I wake up and everything is wet, my socks, tent, shoes, even the air is wet. The fog rolled in and hug over everything.


Mike is from Missouri and a "grey beard programmer". He walks over to to picnic table to talk while I make coffee and oats. We bond over being burned out from working in Software. He ended up retiring, I ended up taking a sabbatical. 


He's riding solo and is probably in his 60's, he has a nice attitude and we start sharing stories and advice on the road. To my surprise, he seems to be much faster than me on the bicycle! Age is just a number after all.


As I leave I smell a licorice scent and notice there is wild fennel growing on the side of the road here - interesting touch.

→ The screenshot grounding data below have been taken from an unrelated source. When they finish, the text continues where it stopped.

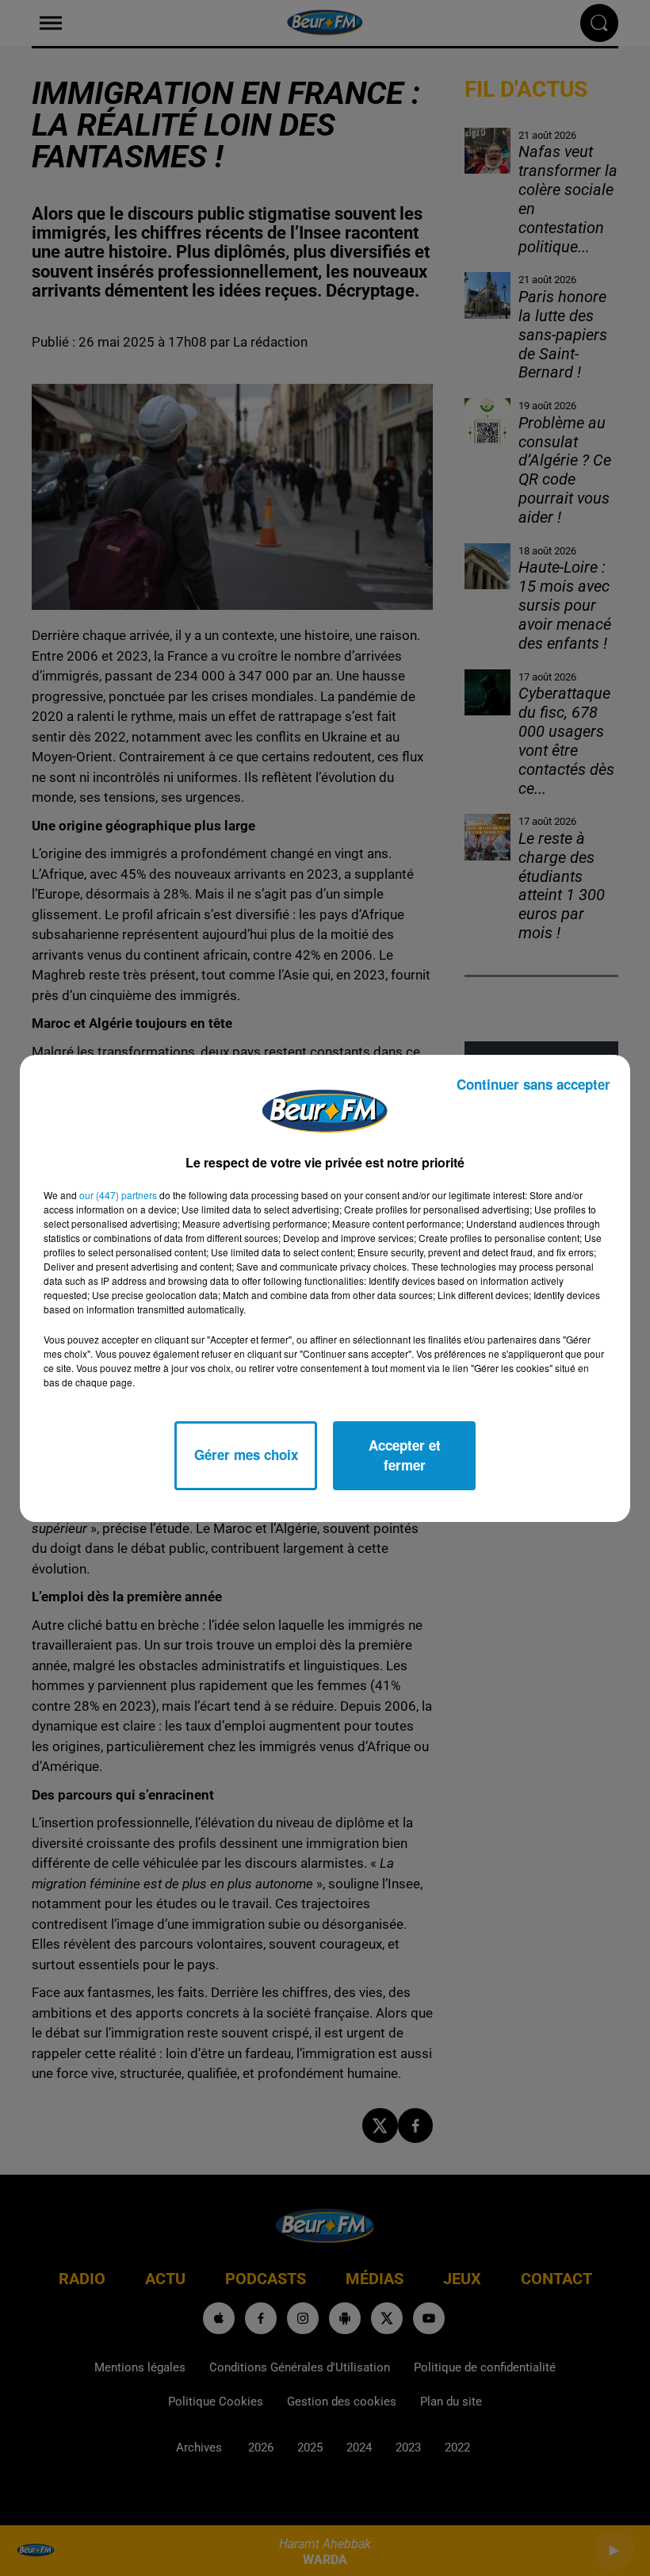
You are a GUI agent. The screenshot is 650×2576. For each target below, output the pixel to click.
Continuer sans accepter (533, 1084)
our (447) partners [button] (118, 1195)
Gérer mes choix (246, 1454)
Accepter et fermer (405, 1455)
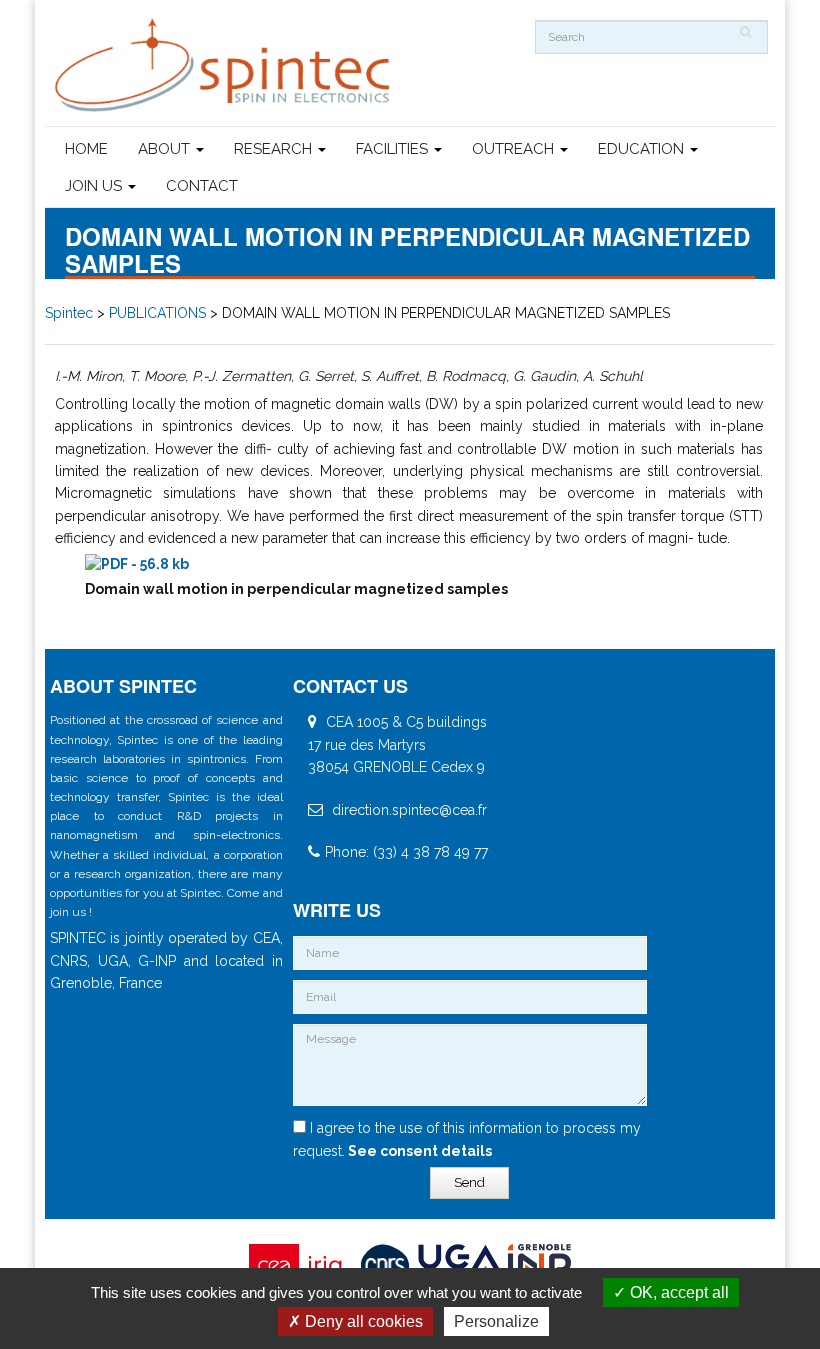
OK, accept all (677, 1292)
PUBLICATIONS (157, 313)
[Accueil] (225, 65)
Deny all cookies (362, 1321)
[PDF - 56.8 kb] (137, 564)
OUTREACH (515, 149)
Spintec (69, 313)
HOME (86, 149)
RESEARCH (275, 149)
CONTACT (202, 186)
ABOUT (166, 149)
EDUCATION (643, 149)
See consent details (418, 1151)
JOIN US (95, 186)
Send (469, 1182)
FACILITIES (394, 149)
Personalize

As I follow the flat roads, I see someone parked on the side of the coast who looks familiar. He is an old man wearing a tall red hat with a massive white beard - he's a gnome and he drives a bright orange car. I remember him from Oregon, in one of the foggy mornings I thought I had dreamed this character up, but here he is standing in front of me.


"Hey you're the gnome guy I saw in Oregon!"

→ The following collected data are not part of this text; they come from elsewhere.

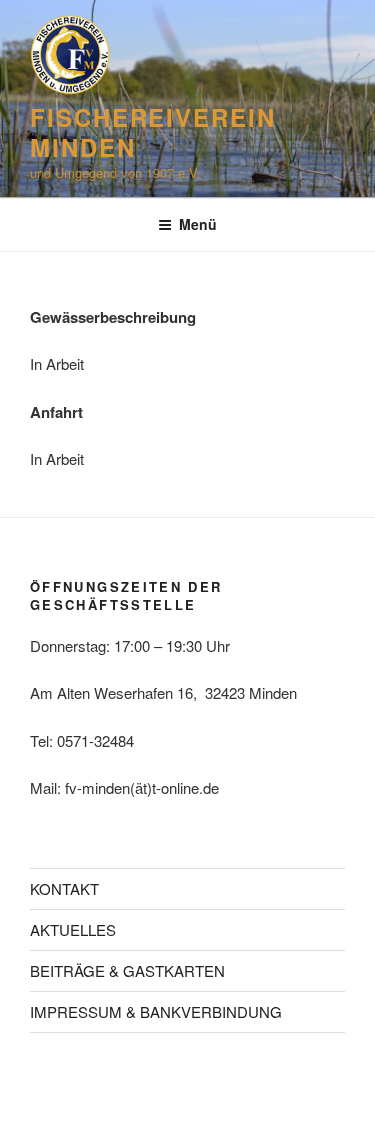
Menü (198, 224)
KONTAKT (64, 888)
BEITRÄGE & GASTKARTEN (127, 970)
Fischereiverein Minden (153, 132)
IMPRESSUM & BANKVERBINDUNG (156, 1011)
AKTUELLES (73, 929)
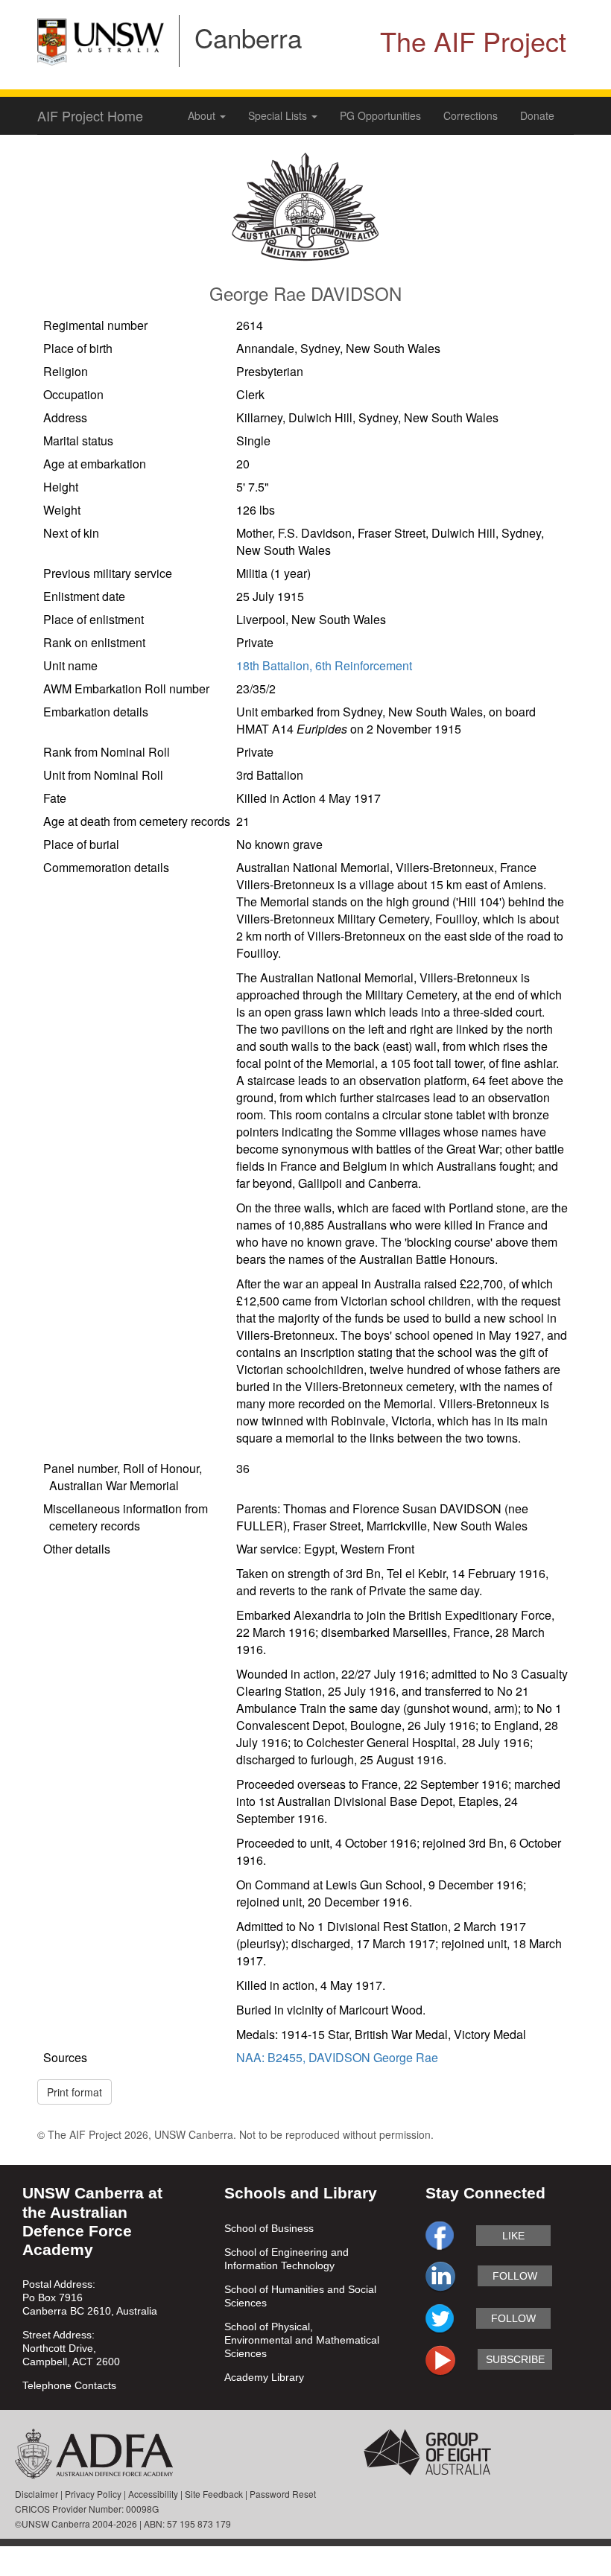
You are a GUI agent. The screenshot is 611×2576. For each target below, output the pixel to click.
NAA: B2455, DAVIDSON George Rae (337, 2057)
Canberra (248, 37)
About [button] (203, 115)
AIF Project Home (90, 115)
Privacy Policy (93, 2493)
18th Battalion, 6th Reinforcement (324, 665)
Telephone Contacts (69, 2385)
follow (515, 2276)
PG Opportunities (380, 115)
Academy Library (264, 2377)
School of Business (269, 2228)
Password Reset (283, 2493)
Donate (537, 115)
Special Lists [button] (279, 115)
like (513, 2236)
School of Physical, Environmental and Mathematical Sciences (301, 2340)
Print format (74, 2091)
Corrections (470, 115)
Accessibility (153, 2493)
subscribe (515, 2359)
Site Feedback (214, 2493)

"Oh yeah that's me, name's Jim. I';m seeing lots of people all over again and again. Passed a couple in Montana and bumped into them again in Washington - say how far are you going on that bike?"

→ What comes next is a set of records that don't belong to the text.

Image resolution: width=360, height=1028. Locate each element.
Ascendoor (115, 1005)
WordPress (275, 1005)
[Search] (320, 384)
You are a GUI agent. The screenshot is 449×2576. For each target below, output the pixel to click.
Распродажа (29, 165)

I tell him my plans and Jim tells me all about his love for the color orange, his collection of gnomes, his wizard staff and music festivals he attends,and how he almost died by driving off a cliff - He's probably 70.


"So Jim, what do you do for a living?"


"OH I work for Gnome Land Security"


I love this guy. He lets me take his photograph next to his car, which is the Galician word for Orange...


We say goodbye and I tell him to honk if he sees me on the road later in his trip. Three hours later on the shoulder of highway 101, Jim flys by in his orange convertible named Laranxa and waves.